Food prices rose at the fastest rate since December 2023 last month, even as Canada’s headline

inflation rate held steady at 2.2 per cent for the month, Statistics Canada said on Monday. The price of food purchased in stores rose by 4.7 per cent year-over-year in November, up from 3.4 per cent a month earlier. Prices for fresh and frozen beef were up 17.7 per cent from the year before and coffee was up 27.8 per cent. The higher beef prices were driven in part by a low herd size in North America, while price pressures on coffee have been driven by a combination of bad weather conditions and U.S. tariffs on coffee-producing countries.

“Higher grocery inflation was mostly a product of supply disruptions,” said Royal Bank of Canada senior economist Claire Fan, in a note. “Severe drought in parts of Western Canada in earlier years has thinned of the size of cattle herd in Canada, while dry weather in Brazil and Vietnam curbed coffee production and exports to the world.”

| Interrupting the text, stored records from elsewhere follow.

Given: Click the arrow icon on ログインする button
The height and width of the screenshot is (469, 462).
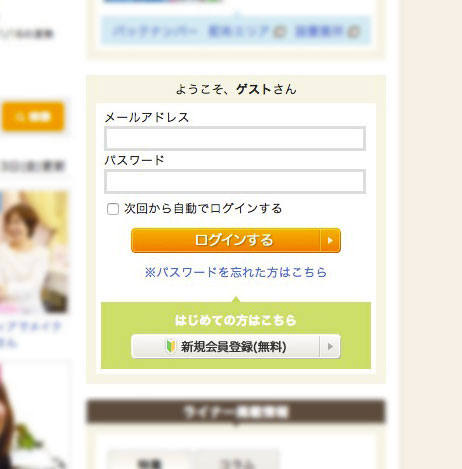Looking at the screenshot, I should point(330,240).
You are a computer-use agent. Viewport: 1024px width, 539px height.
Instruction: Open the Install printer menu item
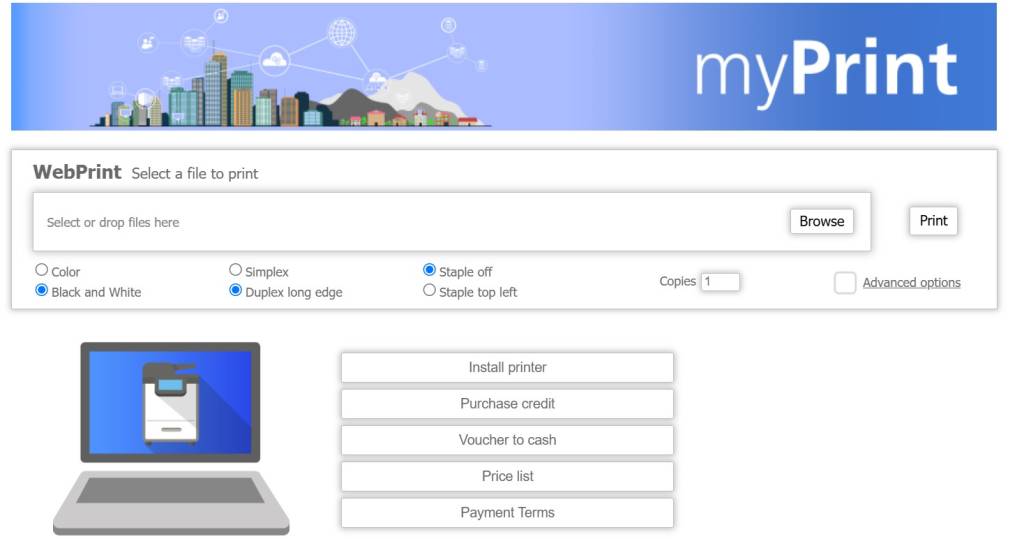point(507,368)
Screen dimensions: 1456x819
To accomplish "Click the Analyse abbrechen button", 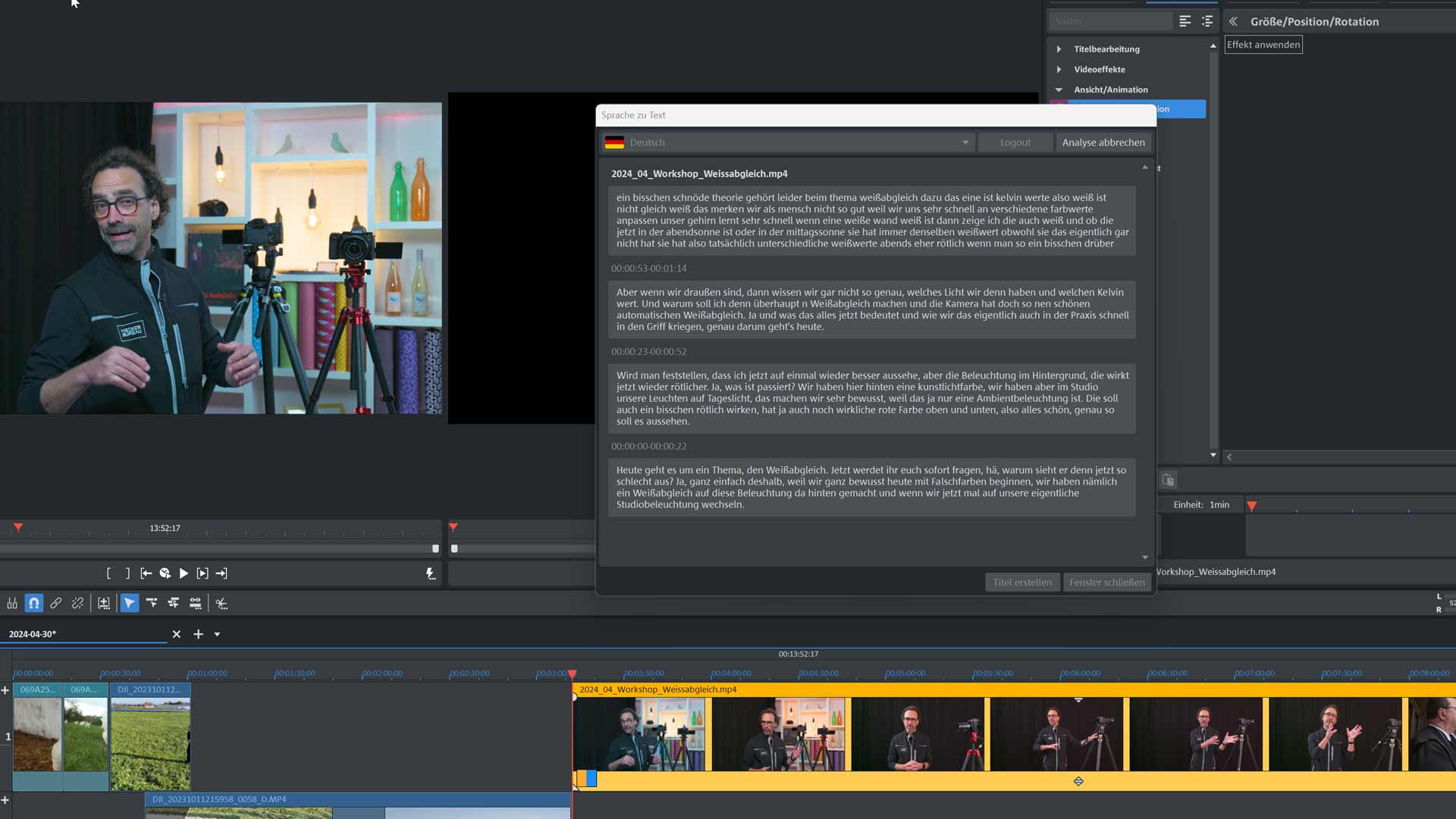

The continued pressure on food prices came as overall inflation held steady, and while measures of core inflation showed signs of cooling for the first time in months.

Factors putting downward pressure on the consumer price index (CPI) included decelerating price increases for services compared to October and lower overall prices for travel tours and accommodation, the latter driven mainly by a base year effect due to the spike in hotel prices for the Taylor Swift concerts in Toronto in November 2024.

Rental prices also rose at a slower pace, climbing by 4.7 per cent in November, compared to 5.2 per cent in October.

Core measures such as CPI-median rose by 2.8 per cent, the first time it has dipped below three per cent since May, while CPI-trim also rose by 2.8 per cent, the first time it’s been below three per cent since March. CPI excluding food and energy rose by 2.4 per cent last month, while CPI excluding gasoline rose by 2.6 per cent.

Servus Credit Union chief economist Charles St-Arnaud said the three-month annualized pace of core inflation had eased to 2.3 per cent, the slowest pace since August 2025.

“The core inflation momentum below three per cent suggests that the stickiness in core measures and price pressures is consistent with the Bank of Canada’s inflation target,” he said, in a note.

The Bank of Canada held its policy rate at 2.25 per cent at its last rate decision on Dec. 10, citing a resilient economy and contained inflationary pressures. Bank of Canada governor Tiff Macklem said the policy rate was “at about the right level” to keep inflation at two per cent and help the economy through a structural adjustment brought on by the trade war with the United States.

Looking ahead, Macklem said the bank does expect some choppiness in headline inflation in the new year, reflecting the temporary GST/HST holiday on some goods and services a year ago. The central bank also said that, as of right now, underlying inflation remains around 2.5 per cent.

“Despite choppiness in headline inflation, we expect excess slack in the economy will cause core inflation to gradually ease and return to two per cent by early 2027,” said Oxford Economics senior economist Michael Davenport, in a note.

Davenport added that the central bank is likely to look through this temporary choppiness and will keep rates on a hold for 2026.

Still, inflation was still running above three per cent for 42.2 per cent of the items in the CPI basket in November.

The price of cellular services rose by 12.7 per cent, up from 7.7 per cent in October.

Gasoline prices declined at a slower pace, falling 7.8 per cent in November, compared to a drop of 9.4 per cent the month before.